• Cosa fare:
a) Ricopia dal testo di riferimento tutto quanto va da "Il secondo argomento" giù fino a "da (omissis) (omissis).".
b) Rispondi a queste domande sul testo di riferimento:
(i) Secondo il ricorso, quanti sono gli altri ricorrenti che sarebbero i reali proprietari del denaro?
(ii) Da quale attività, secondo l'ordinanza impugnata, non può che derivare il denaro rinvenuto?
(iii) Come viene giudicato il secondo argomento del ricorso?

• Testo di riferimento:
○ ○ ○ ○ ○ ○ ○

Il secondo argomento speso dal ricorso è che il reato è contestato solo a (omissis) (omissis), e non agli altri due ricorrenti, che sarebbero i reali proprietari del denaro che, pertanto, non avrebbe alcun collegamento con il reato; il ricorso deduce anche che sarebbe mancato un approfondimento nella ordinanza impugnata sulla possibilità che il denaro appartenga a (omissis) (omissis) ed (omissis) (omissis).

Anche questo argomento è infondato, perché l’ordinanza impugnata prende posizione sulla proprietà del denaro rinvenuto e ritiene che esso non possa che derivare dall’attività di confezionamento di fuochi di artificio svolta abusivamente in modo professionale da (omissis) (omissis).

○ ○ ○ ○ ○ ○ ○

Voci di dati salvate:
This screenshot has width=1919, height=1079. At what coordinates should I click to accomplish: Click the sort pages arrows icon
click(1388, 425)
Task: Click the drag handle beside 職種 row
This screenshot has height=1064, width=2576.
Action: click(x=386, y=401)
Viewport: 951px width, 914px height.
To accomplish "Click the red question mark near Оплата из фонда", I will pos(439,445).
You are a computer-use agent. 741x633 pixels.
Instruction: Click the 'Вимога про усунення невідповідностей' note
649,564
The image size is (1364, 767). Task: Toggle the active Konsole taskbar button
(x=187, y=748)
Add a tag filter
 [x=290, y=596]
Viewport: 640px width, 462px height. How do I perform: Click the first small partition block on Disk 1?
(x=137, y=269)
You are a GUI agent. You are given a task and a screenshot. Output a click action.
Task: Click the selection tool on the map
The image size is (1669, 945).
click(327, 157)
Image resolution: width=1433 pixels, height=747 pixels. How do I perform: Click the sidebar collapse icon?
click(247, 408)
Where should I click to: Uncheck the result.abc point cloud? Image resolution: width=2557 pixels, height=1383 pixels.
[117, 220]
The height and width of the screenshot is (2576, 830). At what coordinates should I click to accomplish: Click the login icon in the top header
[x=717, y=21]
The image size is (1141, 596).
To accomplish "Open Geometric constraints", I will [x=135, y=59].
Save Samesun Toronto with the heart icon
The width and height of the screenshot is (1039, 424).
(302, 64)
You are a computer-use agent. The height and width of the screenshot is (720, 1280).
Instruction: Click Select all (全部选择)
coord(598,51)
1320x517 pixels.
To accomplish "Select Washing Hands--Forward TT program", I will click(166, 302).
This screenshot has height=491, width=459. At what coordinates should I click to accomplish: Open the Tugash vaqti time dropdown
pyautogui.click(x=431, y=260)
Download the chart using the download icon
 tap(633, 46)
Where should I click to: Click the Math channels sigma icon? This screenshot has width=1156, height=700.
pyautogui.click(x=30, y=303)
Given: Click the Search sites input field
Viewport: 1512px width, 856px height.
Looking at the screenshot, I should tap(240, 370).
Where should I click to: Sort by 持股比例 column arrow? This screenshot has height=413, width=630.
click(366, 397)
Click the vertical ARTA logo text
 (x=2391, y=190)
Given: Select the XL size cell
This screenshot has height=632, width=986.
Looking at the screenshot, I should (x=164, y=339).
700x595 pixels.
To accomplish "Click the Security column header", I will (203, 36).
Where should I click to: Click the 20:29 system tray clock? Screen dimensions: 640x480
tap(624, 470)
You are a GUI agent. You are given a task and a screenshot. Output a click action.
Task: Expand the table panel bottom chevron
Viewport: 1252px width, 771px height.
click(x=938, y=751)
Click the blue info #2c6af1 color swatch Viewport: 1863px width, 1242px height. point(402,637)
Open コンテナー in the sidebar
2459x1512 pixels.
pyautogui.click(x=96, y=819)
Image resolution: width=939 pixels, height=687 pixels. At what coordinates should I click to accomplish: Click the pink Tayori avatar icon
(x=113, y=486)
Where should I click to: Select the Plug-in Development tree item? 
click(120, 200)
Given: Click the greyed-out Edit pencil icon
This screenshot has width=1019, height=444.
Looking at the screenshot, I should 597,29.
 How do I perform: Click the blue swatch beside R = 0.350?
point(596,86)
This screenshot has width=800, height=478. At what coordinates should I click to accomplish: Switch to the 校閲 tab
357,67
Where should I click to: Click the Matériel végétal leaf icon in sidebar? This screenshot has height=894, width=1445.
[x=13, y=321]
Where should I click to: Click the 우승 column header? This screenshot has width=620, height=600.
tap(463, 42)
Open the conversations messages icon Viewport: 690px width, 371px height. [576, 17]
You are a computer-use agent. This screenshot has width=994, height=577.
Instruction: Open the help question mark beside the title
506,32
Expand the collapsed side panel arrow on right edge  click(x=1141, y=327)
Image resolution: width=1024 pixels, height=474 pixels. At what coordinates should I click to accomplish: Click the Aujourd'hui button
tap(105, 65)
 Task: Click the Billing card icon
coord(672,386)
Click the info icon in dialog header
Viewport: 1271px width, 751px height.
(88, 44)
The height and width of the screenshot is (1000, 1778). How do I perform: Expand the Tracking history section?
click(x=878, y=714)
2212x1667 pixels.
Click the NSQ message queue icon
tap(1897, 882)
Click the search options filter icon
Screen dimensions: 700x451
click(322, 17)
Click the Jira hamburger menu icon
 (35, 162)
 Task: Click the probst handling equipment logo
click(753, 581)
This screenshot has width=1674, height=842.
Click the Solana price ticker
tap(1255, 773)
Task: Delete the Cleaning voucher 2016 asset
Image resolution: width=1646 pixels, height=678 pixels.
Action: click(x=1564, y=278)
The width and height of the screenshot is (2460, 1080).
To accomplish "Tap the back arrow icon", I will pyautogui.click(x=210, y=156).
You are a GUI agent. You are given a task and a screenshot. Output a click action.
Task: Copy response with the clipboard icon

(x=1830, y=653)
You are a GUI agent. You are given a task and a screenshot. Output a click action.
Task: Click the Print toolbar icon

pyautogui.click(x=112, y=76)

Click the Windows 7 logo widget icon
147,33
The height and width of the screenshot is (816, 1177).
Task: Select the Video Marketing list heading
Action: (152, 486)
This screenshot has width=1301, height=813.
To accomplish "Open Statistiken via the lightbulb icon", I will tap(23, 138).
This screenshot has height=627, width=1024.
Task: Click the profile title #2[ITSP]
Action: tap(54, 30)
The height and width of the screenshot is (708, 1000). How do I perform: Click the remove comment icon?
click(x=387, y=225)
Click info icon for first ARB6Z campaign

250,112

○ ○ ○ ○ ○ ○ ○

• Risposte ai compiti:
a)
Il secondo argomento speso dal ricorso è che il reato è contestato solo a (omissis) (omissis), e non agli altri due ricorrenti, che sarebbero i reali proprietari del denaro che, pertanto, non avrebbe alcun collegamento con il reato; il ricorso deduce anche che sarebbe mancato un approfondimento nella ordinanza impugnata sulla possibilità che il denaro appartenga a (omissis) (omissis) ed (omissis) (omissis).

Anche questo argomento è infondato, perché l’ordinanza impugnata prende posizione sulla proprietà del denaro rinvenuto e ritiene che esso non possa che derivare dall’attività di confezionamento di fuochi di artificio svolta abusivamente in modo professionale da (omissis) (omissis).

b)
(i) Due.
(ii) Dall'attività di confezionamento di fuochi di artificio svolta abusivamente in modo professionale.
(iii) Infondato.